Figure 2.0 shows the input of an attacker for this hypothetical scenario, and Figure 3.0 shows the outcome of the request as processed by the code shown in Figure 4.0. When the script tags are passed in the “username” field, that input is seen as valid code and is then executed by the browser, resulting in the alert pop-up.
Figure 2.0 – Above shows user input for the landing page of the application. This input includes script tags with an alert of “This page is vulnerable to DOM XSS.”
Figure 3.0 – Above shows the result of the input from Figure 2.0. One can see the alert from the input be executed as code due to the script tags. In the URL bar, one can also see the unescaped code that was taken in upon receival of input.
Figure 4.0 – Above shows the code that processed the page in Figure 3.0. The username is taken in from the landing page and is extracted through the document.URL.substring function. The username is then unescaped, which decodes the percent-encoding the browser performed, and the “realName” variable is immediately used in document.write() to render on the page with no prior filtering.

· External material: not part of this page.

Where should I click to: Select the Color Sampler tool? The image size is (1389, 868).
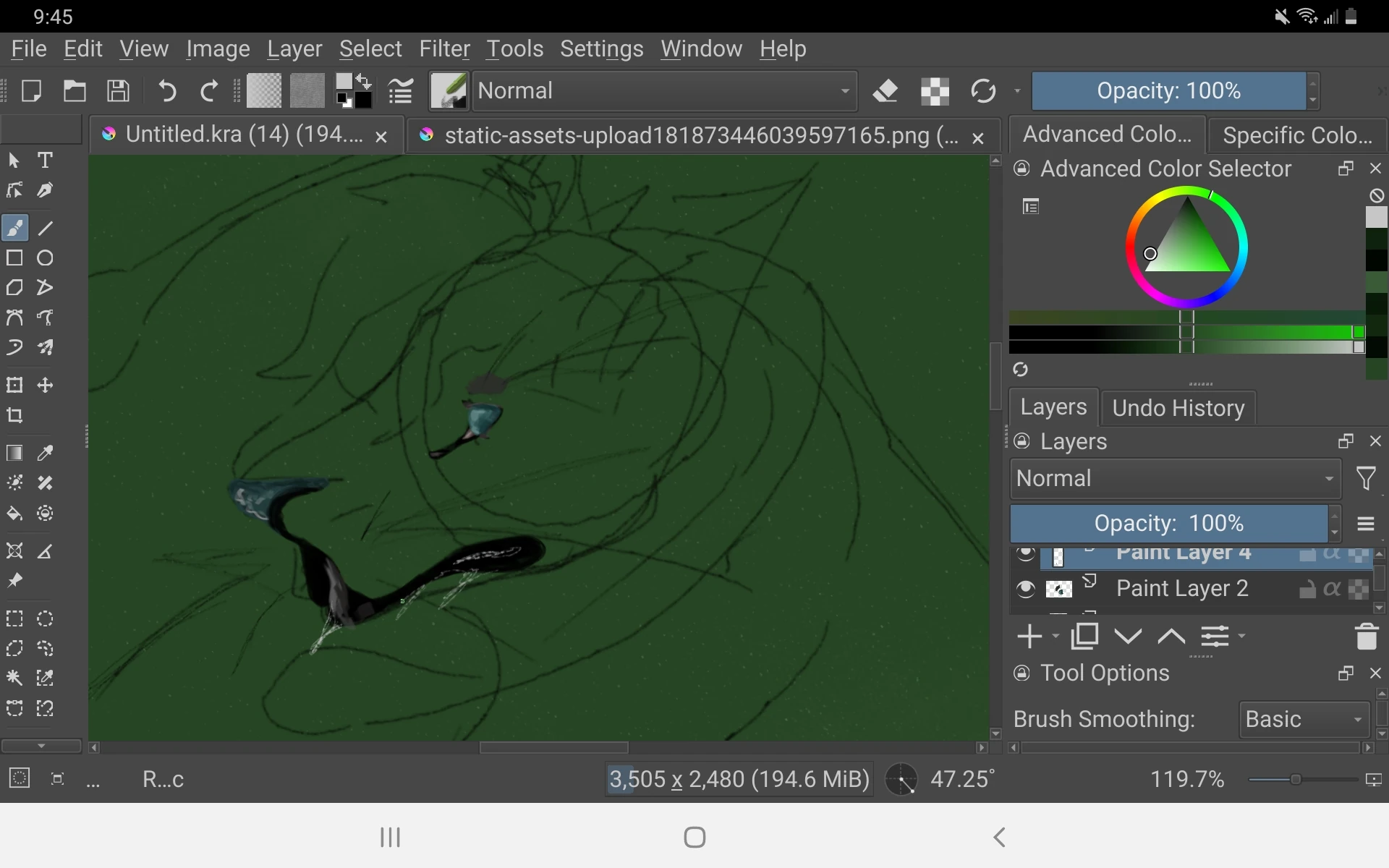pyautogui.click(x=45, y=453)
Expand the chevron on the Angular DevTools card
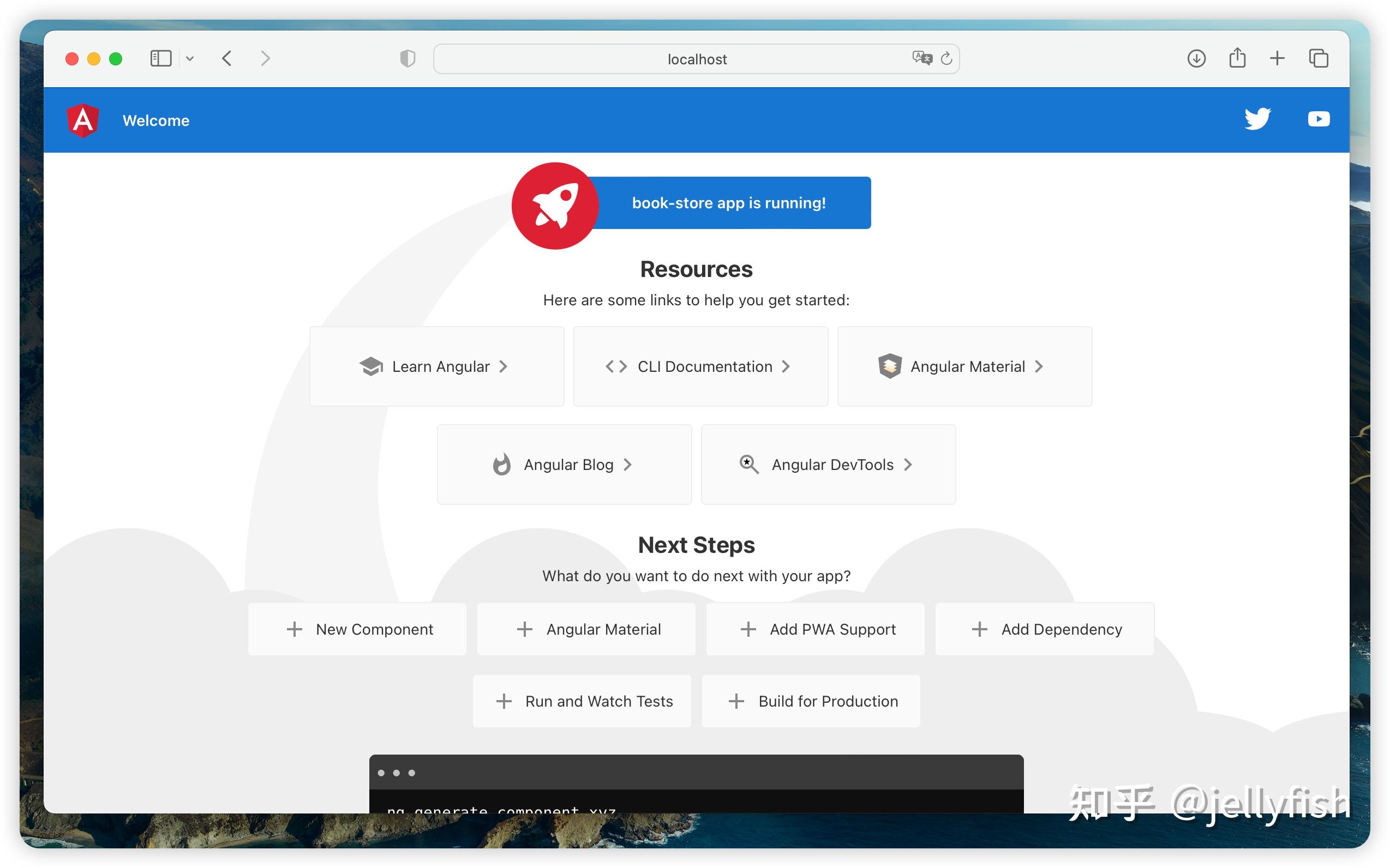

An attacker could also decide to pass HTML into document.write() and dynamically render their own HTML on the page. Figure 5.0 below shows an anchor tag with an href pointing to a Google search. In a real scenario, this link could be a malicious site of the attacker’s choosing instead of an innocent Google search of puppies. Figure 6.0 shows the result of this request, a link on the page prompting the user to click. When clicked, the user is redirected to the website referenced in the href anchor, which can be seen in the bottom left corner of Figure 6.0.
Figure 5.0 – Above shows the landing page where the user has input an href anchor which points to a Google search of the word “puppy”. This HTML anchor will be passed in, decoded, and then processed by document.write(). This HTML will then be rendered to the page due to the user being able to arbitrarily pass in anchor tags, and a hyperlink will display, shown in Figure 6.0.
Figure 6.0 – Above shows the result of the previous input from Figure 5.0. A hyperlink was dynamically generated on the page and, when the user hovers over the link, it shows a URL preview that points to a Google search for the word “puppy”.
To make use of the scenario explained above, an attacker can generate this URL and send it to others. When they click the link, they will be directed to a legitimate page that the user is expecting but with the addition of the malicious link made available through DOM XSS. An attacker can even obfuscate the URL to make the link look less like an obvious exploit, which may make the attack harder to detect.
DOM XSS, when leveraged properly with the correct conditions, can be dangerous to users. The constant updates of browsers do tend to mitigate most DOM XSS attempts with percent-encoding, but there is still the issue of the fact that a perfect world does not exist where everyone runs the most recent version of their browsers and where developers always sanitize data. Because these attack vectors continue to exist, and may always exist, DOM XSS will continue to be an important problem that needs to be addressed.